BEVがエンジン車と同価格まで下がらないのはなぜか
BEVは優れた走行性能や高い快適性などキラリと輝く長所と、航続距離の短さ、価格の高さなど相当にセンシティブな短所が同居する商品だが、最大のアゲインストは価格である。
政府から自動車メーカーに潤沢な補助金が出されている中国市場は例外として、BEVの価格は同格のハイブリッドカーやディーゼル車に比べて格段に高い。性能価格比でみればBEV黎明期に比べて大幅に安くなっているとも言えるが、絶対的に高価というのでは顧客層は限られる。その価格の高さを押してBEV購入を後押ししようというのが補助金である。

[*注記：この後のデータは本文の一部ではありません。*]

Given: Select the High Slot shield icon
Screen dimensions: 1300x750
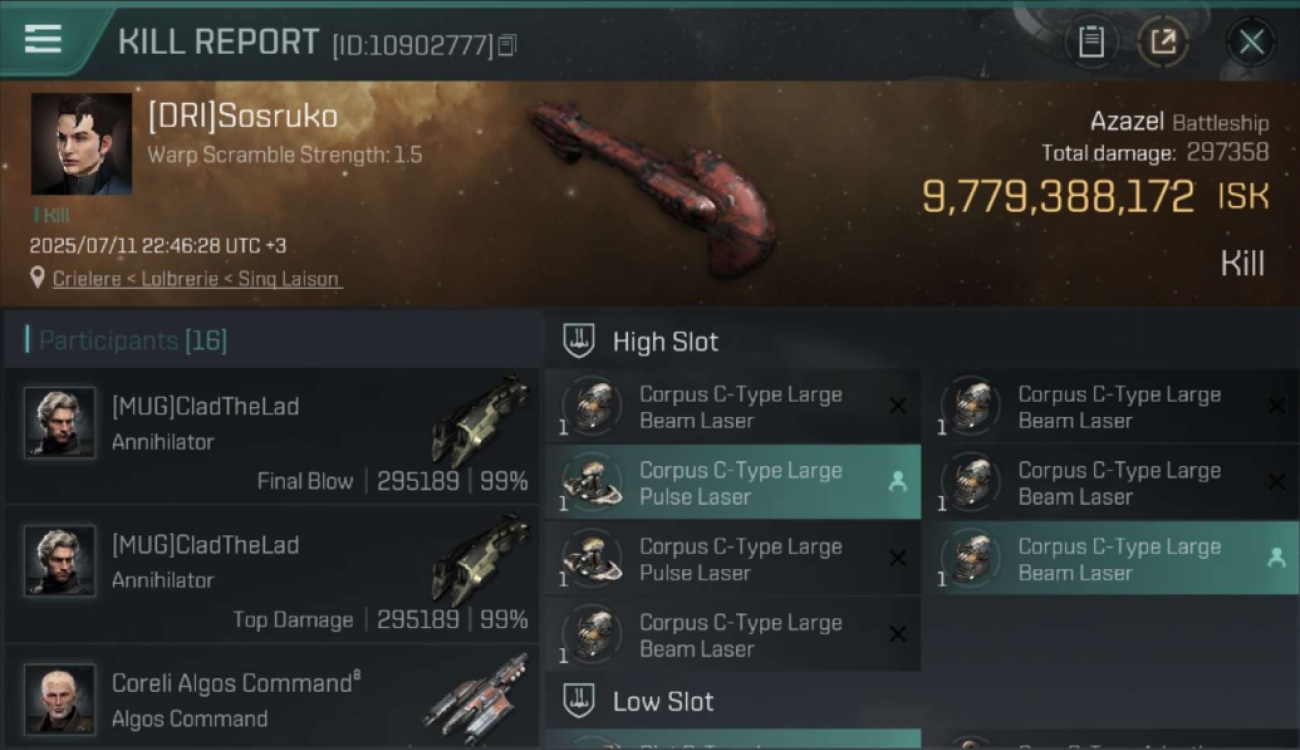Looking at the screenshot, I should (579, 341).
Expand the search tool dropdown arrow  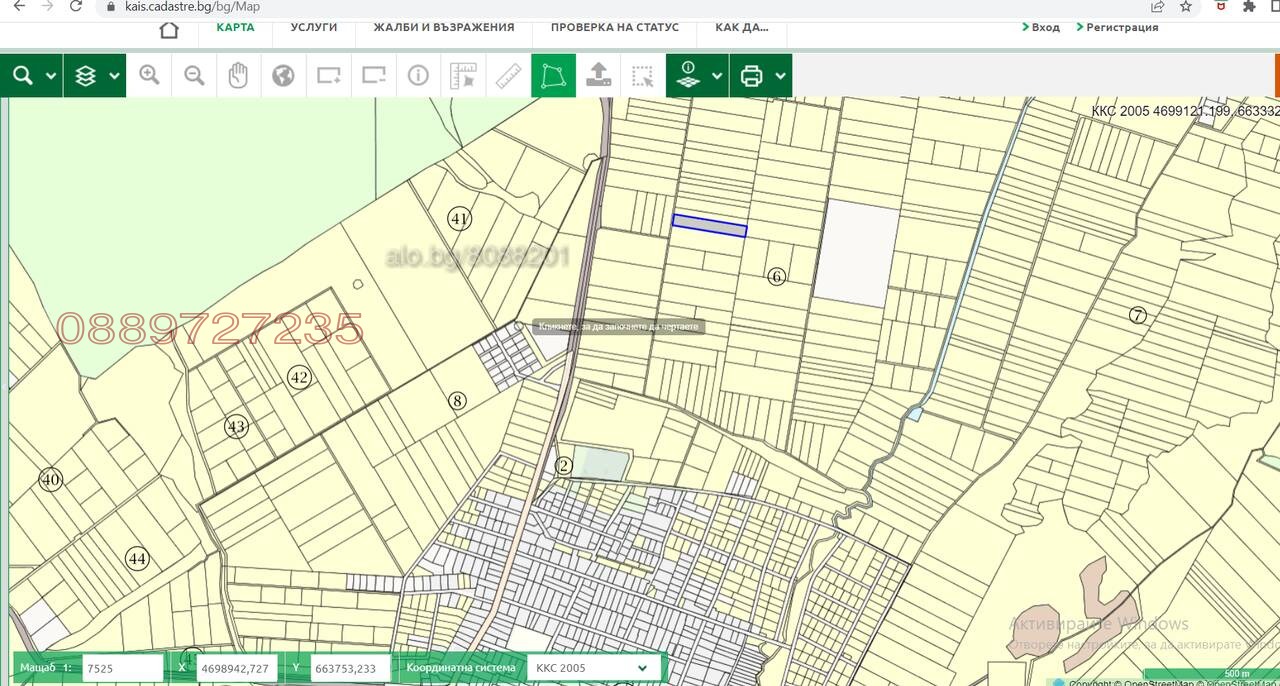pos(52,76)
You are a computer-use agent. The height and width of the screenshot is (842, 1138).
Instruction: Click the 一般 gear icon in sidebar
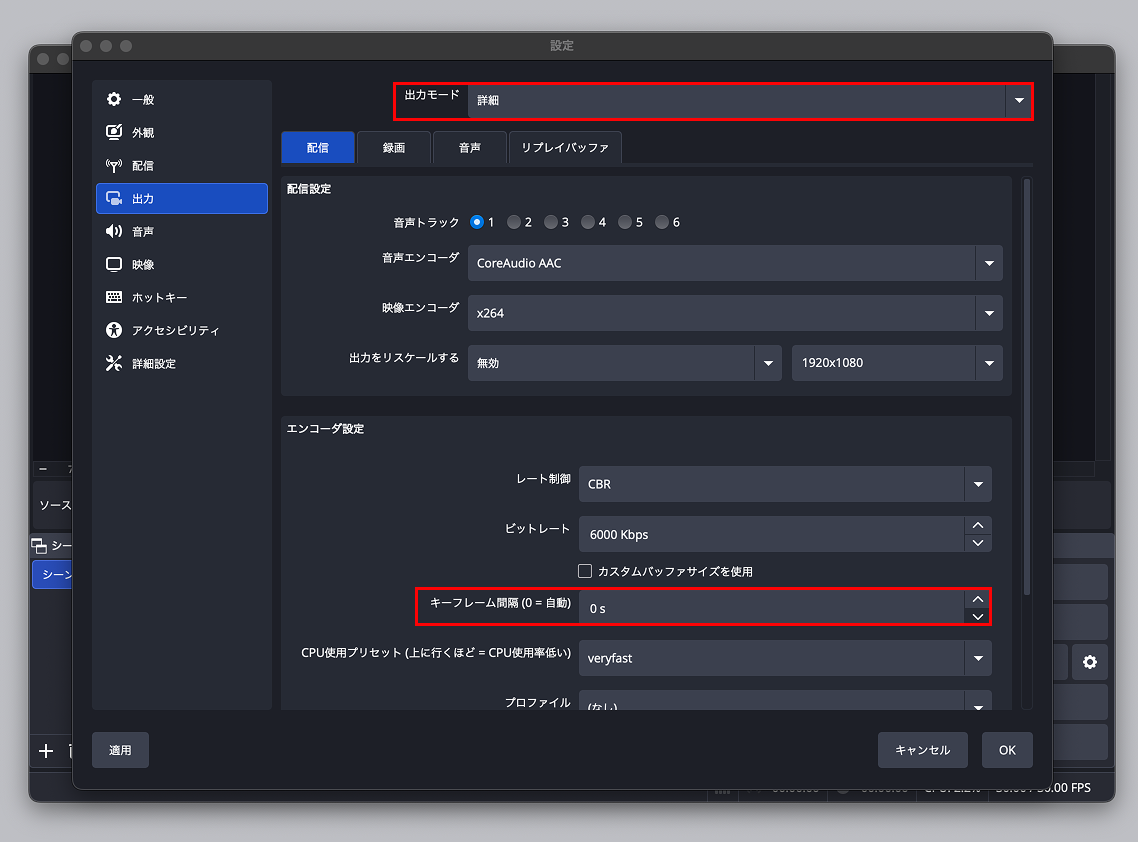coord(114,100)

補助金の有無、額の多寡は当然消費行動にダイレクトに影響する。欧州でBEVの販売が一気に冷え込んだのはドイツをはじめ主要国が補助金をやめたり見直したりしたからだ。面白いことに、その欧州の中でこの9月、BEVが大幅に増えた国がある。ユーザーのBEVアレルギーが非常に強いという点で日本とよく似ているイタリアだ。

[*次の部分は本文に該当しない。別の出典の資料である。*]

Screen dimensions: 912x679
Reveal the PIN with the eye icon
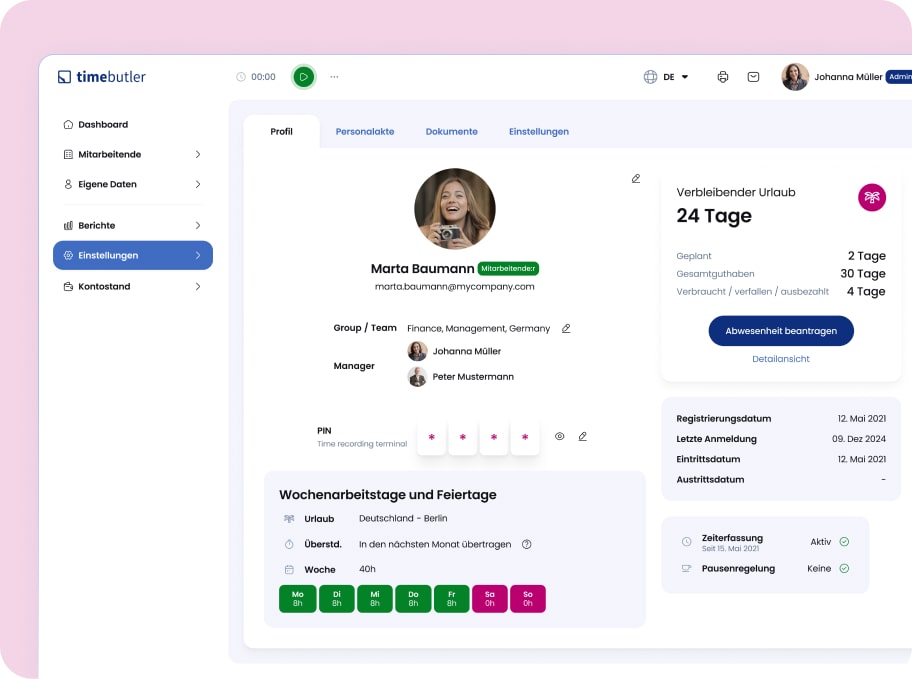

イタリアには2021年にプジョー・シトロエンと経営統合してステランティスとなる以前は独立系メーカーだったフィアットクライスラーがある。かつてルノーのカルロス・ゴーン会長の腹心だったステランティスのカルロス・タバレスCEOはフィアットを電動化ブランドにすることを目論んだが、皮算用は外れに外れ、主力の小型BEV「500e」を生産するトリノの伝統あるミラフィオーリ工場は操業中止、さらにリストラの危機に瀕している。
その500eを何とか売れるようにしなければ死活問題ということで、メローニ政権はトレンドに逆行してBEV補助金を新設した。その結果、乗用車全体では前年9月比10.7%減だったのに対し、BEVは29%増となった。大衆商品であるクルマの売れ行きがいかに価格次第であるかが浮き彫りになった格好である。
ドイツやフランスなど欧州を中心に補助金減額の動きがみられるものの、世界的にはアメリカ、日本、中国、インドなど、多くの国が依然として潤沢な補助金を出し、あるいは税制優遇を続けている。需要頭打ちと言われる現在の状況も補助金、優遇のブーストが利いた状態であって、本来のBEV需要は今よりもっと少ないと見ていい。BEVはそんな脆弱な基盤に立った商品なのである。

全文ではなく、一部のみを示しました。